FIP Flashcards
What is the structure of coronaviruses?
- Enveloped
- ssRNA
How many feline coronaviruses are there?
- 2 serotypes (I and II)
- Based on antigenicity (S protein) of a virus
- resulting from recombination of feline and canine coronavirus genomes including the S gene
- Serotype I: predominant in the field
- Either serotype can cause enteric disease or FIP
- Based on antigenicity (S protein) of a virus
- 2 biotypes
- Based on clinical presentation
- Feline enteric coronavirus (FECV)
- Feline Infectious peritonitis virus (FIPV)
- Based on clinical presentation
What are the outcomes of Feline enteric coronavirus?
- Infection of enterocytes and blunting of the villi
- Inapparent clinical signs or self-limiting diarrhea
- Most recover
- <5% FIP
What is Feline Enteric Coronavirus Infection?
- Infects felids (domestic cats, cheetah, mountain lion)
- No clinical signs or self-limiting small bowel diarrhea
- Spreads by fecal-oral route:
- very common fecal pathogen
- High prevalence in multi-cat environments
- ~30% are chronic shedders
- Immunity is short-lasting - reinfection possible
- Feline coronavirus can survive for months in a dry environment
- Viruses are transmitted by direct contact and fomites
When was FIP discovered?
- first described in 1963
- Cause-and-effect relationship with feline enteric coronavirus first reported in 1981
How common is FIP?
- 1 in 100-200 cats under 2 years old will develop FIP
- Most common in cats of 4 months to 2 years old
- Higher incidences in multi-cat environments
- Sporadic occurrences - outbreaks uncommon
Why is FIP important
almost always fatal
What are the theories of FIP development?

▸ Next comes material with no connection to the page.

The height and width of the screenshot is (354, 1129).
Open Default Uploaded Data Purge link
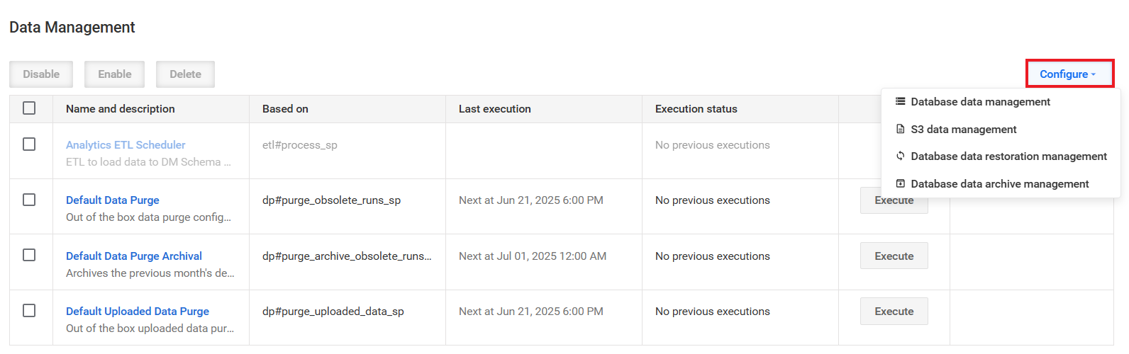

Which one is most widely accepted?
- Two different biotypes circulating theory
-
Internal mutation theory:
- widely accepted
- Ubiquitously present feline enteric coronavirus mutates into FIPV within each cat
How does the Internal mutation theory work?
- FECV tropism change through mutations - from enterocytes to monocyte/macrophages
- Impaired T-cell immunity - Humoral (Ab) immune response is NOT protective
What virus mutations are implicated in FIP?
- S (spike) protein: viral attachment and entry
- 96% FIPV had 2 mutations at the fusion peptide of S gene
- Commercial RT-PCR test based on these mutations
- 4% of FIPV does not have mutations & FECV may also have these mutations
- Mutations in accessory genes 3c and 7b
Multiple viral genes, including S gene and others, are likely to be involved in FIP development
Is there immunity to FIP?
- Humoral immunity (antibodies) is not protective and may be harmful
- Antibodies to FIPV may facilitate the uptake of the virus into macrophages
- In experimental FIP studies, cats that have antibodies to FECV progressed faster than naive cats
- Cats with FIP usually develop strong antibody responses
- Protective immunity to FIPV is largely cell-mediated
What are the clinical forms of FIP?
- Wet (effusive) form:
- up to ¾ of cases
- Chest or abdominal fluid
- Progress rapidly
- Average survival time from Dx to euthanasia is about a week
- Rarely survive more than several weeks
- Dry (non-effusive) form:
- About ¼ cases
- Survival time is weeks to months, rarely one year
- Dry form may develop effusion at a later stage (dry-to-wet form) Wet form can turn into dry form (wet-to-dry from)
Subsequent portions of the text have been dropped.